# Brandungsangeln mit Multirolle - Bericht im Blinker



## xbxmxnn (13. Januar 2008)

Moin moin zusammen,

ich hoffe ich gehe Euch nicht langsam auf die Nerven mit dem Thema "Multirolle in der Brandung", aber ich habe hier gerade die Dezemberausgabe des Blinker liegen, und da war ein kleiner Bericht über das "typisch britische" Brandungsangeln, gefolgt von der "Expertenfrage des Monats", wo sich einige "Experten" (ich kenne einige von denen, und die haben es echt drauf, also dazu keine Anmerkung, ich schließe mich an, dass es wirklich Experten sind) zum Brandungsangeln mit Multirolle äußerten. Hier mal kurz zusammengefasst:

a) Kai Rohde: Multi macht viel mehr Spaß, braucht aber mehr Übung, daher nimmt er meist eher Stationärrolle.

b) Marcel "Marci" Martins: Mit der Multi wirft man weiter, aber Stationärrolle ist schneller beim Einkurbeln.

c) Bernard Harms: Multi ist robuster und wirft weiter, aber Stationärrolle reicht für unsere Verhältnisse aus.

d) Holger Freese: Multi wirft viel weiter, aber man braucht Übung, und da es gar nicht nötig ist, so weit zu werfen, reicht die Stationärrolle.

Meine Überlegungen jetzt zu den Mienungen (wohlgemerkt, eigene Perzeption und ganz eigene Meinung, Schelte also ggf. an mich):

a) Kai Rohde: Richtig, es macht mehr Spaß, und für den Spaß gehe ich überhaupt brandungsangeln! Dafür übe ich gerne auch mal ein wenig!

b) Marci: Ja, stimmt, für Wettkampfangler sehe ich den Vorteil des schnelleren Einholens ein; ich habe keine Lust mehr auf Wettkampfangeln, sondern möchte Spaß und Freude am Brandungsangeln haben und weit werfen, daher Pluspunkt für die Multi.

c) Bernard Harms: Nicht das Bessere nehmen, weil bei unseren Gegebenheiten das andere ausreicht - mir nicht!

d) Man muss nicht so weit werfen bei uns? Wenn ich richtig weit werfen kann, kann ich auch kurz werfen, andersherum aber nicht unbedingt, und wer hat noch nicht erlebt, dass er die Fische einfach nicht erreicht hat? Also ist Wurfweite doch wichtig?!

Zusammenfassung: Alle Experten sagen, dass die Multi besser ist, außer für das Wettkampfangeln, wo es auf schnelles Einkurbeln ankommt (wobei moderne Multis wie die Penn 525Mag oder Daiwa 7HT Mag wahrscheinlich nicht langsamer sind, aber das diskutieren wir in einem anderen Trööt, ja? |supergri ), aber alle benutzen die Stationärrolle - ich weiß, dass mittlerweile neben mir noch ein paar andere die Multi am Strand benutzen, aber immer noch: warum sowenige? Ich kenne viele, man muss nur mal durchs Forum klickern, die richtig viel Geld für Gerät ausgeben und richtig oft losgehen, haben die keine Lust, sich malan die Multi zu machen? Ein wenig üben oder so? Oder gibt es noch andere Gründe, die gegen die Multi sprechen?

▶ _DATENSÄTZE_
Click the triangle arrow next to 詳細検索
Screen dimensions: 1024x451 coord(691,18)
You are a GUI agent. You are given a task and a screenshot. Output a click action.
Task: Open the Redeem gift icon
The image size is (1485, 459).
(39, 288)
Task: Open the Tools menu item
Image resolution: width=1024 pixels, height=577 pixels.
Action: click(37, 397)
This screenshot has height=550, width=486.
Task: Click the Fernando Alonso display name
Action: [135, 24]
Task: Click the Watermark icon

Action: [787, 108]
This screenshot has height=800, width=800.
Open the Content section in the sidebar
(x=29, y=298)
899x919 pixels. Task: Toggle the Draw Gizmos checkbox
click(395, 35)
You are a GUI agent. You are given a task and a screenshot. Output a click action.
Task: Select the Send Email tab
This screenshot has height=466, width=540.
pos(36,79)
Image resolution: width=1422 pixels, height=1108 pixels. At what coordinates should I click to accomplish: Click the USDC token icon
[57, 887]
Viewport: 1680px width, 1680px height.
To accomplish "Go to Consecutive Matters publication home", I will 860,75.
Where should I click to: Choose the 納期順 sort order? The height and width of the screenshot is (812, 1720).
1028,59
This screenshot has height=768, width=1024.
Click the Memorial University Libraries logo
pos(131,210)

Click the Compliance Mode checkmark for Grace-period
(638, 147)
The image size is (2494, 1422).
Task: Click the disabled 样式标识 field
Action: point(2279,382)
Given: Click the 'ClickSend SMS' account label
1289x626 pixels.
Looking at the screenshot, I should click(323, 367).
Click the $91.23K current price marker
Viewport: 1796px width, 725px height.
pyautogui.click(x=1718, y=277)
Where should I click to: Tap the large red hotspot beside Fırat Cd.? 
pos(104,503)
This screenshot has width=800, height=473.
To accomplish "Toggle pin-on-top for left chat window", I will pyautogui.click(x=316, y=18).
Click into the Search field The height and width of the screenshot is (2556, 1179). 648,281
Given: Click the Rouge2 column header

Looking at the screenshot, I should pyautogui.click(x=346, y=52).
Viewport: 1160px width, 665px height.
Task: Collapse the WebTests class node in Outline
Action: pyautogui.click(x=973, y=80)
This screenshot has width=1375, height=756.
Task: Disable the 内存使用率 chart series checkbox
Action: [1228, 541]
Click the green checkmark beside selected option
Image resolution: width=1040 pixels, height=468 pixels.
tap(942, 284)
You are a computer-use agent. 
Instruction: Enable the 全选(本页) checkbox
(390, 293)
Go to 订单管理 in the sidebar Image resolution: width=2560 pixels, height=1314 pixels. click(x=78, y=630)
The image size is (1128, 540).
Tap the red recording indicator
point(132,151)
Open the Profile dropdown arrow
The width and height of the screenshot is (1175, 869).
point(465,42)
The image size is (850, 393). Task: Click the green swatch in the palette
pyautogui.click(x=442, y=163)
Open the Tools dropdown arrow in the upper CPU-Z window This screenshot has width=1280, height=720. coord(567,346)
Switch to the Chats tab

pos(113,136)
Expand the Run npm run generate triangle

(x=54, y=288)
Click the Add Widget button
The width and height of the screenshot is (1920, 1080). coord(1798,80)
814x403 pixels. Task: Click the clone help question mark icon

▶ _SCHRIFTLICHE AUFGABE 1_
Zähle alle Experten auf, deren Meinungen zum Brandungsangeln mit Multirolle im Textauszug zusammengefasst werden.
▶ _SCHRIFTLICHE AUFGABE 2_
Beantworte die folgenden Fragen zum Textauszug:
(a) Welche Ausgabe des Blinker wird erwähnt?
(b) Welchen Vorteil der Stationärrolle nennt Marcel Martins?
(c) Welche zwei modernen Multirollen werden in der Zusammenfassung genannt?

▶ _ERGEBNIS DER AUFGABE 1_
Kai Rohde
Marcel „Marci“ Martins
Bernard Harms
Holger Freese

▶ _ERGEBNIS DER AUFGABE 2_
(a) Die Dezemberausgabe.
(b) Sie ist schneller beim Einkurbeln.
(c) Die Penn 525Mag und die Daiwa 7HT Mag.